Rasch war klar geworden, dass hier jemand aus eigener Kraft etwas vorantrieb, was die wissenschaftlichen Institutionen nicht leisten konnten. Nämlich eine Grundinformation für interessierte Münchnerinnen und Münchner, die man in meiner Kindheit noch als „Heimatkunde“ bezeichnet hatte. Zum anderen eine Teilnahme am ständigen wissenschaftlichen Fortschritt. Ein Weiterentwickeln der Perspektiven, das nur durch die ständige Kontaktnahme zwischen den Wissenden und den Fragenden möglich ist. Die dritte Komponente war der Ernst und die Strenge mit der Wissensvermittlung betrieben wurde. Also konzentrierte Lerneinheiten anstelle seichter Unterhaltungsveranstaltungen; Aufstieg durch Prüfungen, Teilnahme an den höheren Mysterien allein nach dem Grad der persönlichen Entwicklung. Dieses Rezept „Zuber“ spornte an, weckte den Ehrgeiz, vermittelte ein Erfolgsgefühl, schenkte Sicherheit und Selbstbewusstsein. Erstklassige Referenten garantierten die Aktualität der Information.

Den Erfolg des Instituts bestätigte der immense Zulauf. Überzeugend die Idee, Landes- und Stadtgeschichte auch außerhalb des Burgfriedens und jenseits der Grenzen des Freistaats zu suchen und zu finden. Lernreisen mit anspruchvoller Thematik und dichtem Programm weckten ein Bewusstsein dafür, dass sich das Besondere immer aus dem Allgemeinen und das Eigene aus dem Fremden ableitet. Die Motivation der Kursteilnehmer durch selbst erarbeitete Publikationen mit anspruchsvollem Niveau rundete das Spektrum ab, Schülerschaft wandelte sich so in Teilhabe an der verantwortungsvollen Wissensvermittlung.

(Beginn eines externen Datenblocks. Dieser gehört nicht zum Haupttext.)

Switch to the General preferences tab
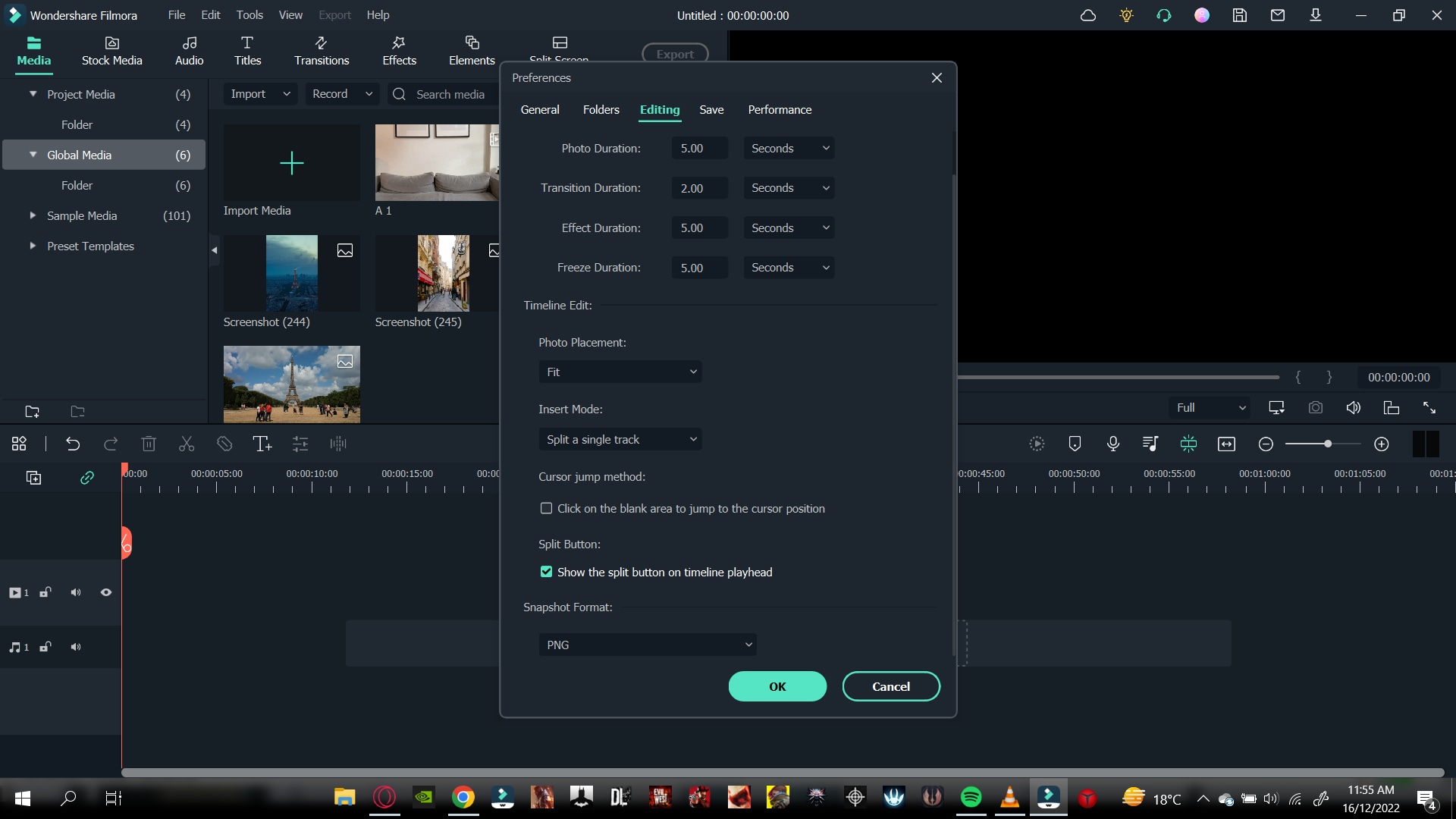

Motor des Unternehmens zuhause und überland: die rastlose Institutsleiterin. Jedermann war fasziniert von ihrer durchaus autoritätsbesetzten Zwanglosigkeit. Aus der Familiarität des Umgangs im Institut entwickelten sich viele private Freundschaften. Daraus flossen wiederum Engagement für die Vereinsziele, Hilfestellungen für die Gemeinschaft, die jeder nach seinen Möglichkeiten gerne einbrachte. War der Verein am Ende eine Sekte, ein Orden, eine „ecclesia“? Für den Beobachter von außen drängten sich solche Vergleiche manchmal auf. Eines ist sicher: das Institut Bavaricum kann als eine außergewöhnliche, einzigartige und unwiederholbare Münchner Einrichtung gelten. Eine Eliteschule ohne elitäres Gehabe, eine zwar nicht offizielle, doch mindestens offiziöse Privatuniversität in „bavaricis et monacensibus“. Und Frau Zuber war natürlich mehr als eine Dozentin, Führerin, Leiterin, Organisatorin: sie war die Seele des Unternehmens, zugleich dienend und herrschend, in der Darstellung präzise und sachlich, im Umgang korrekt und warmherzig, in der Wirkung unangefochten, beneidet und bewundert.

Zuspruch und Anerkennung für Ihr Lebenswerk haben Sie, verehrte Frau Zuber, in den letzten Jahrzehnten bereits genug gefunden. Nehmen Sie zum 40. Jubelfest, das für alle auch einen schweren Abschied bedeutet, heute den Dank eines inzwischen selbst in die Jahre gekommenen Stadtarchivars und Stadthistorikers entgegen. Sie haben es wirklich fabelhaft gemacht.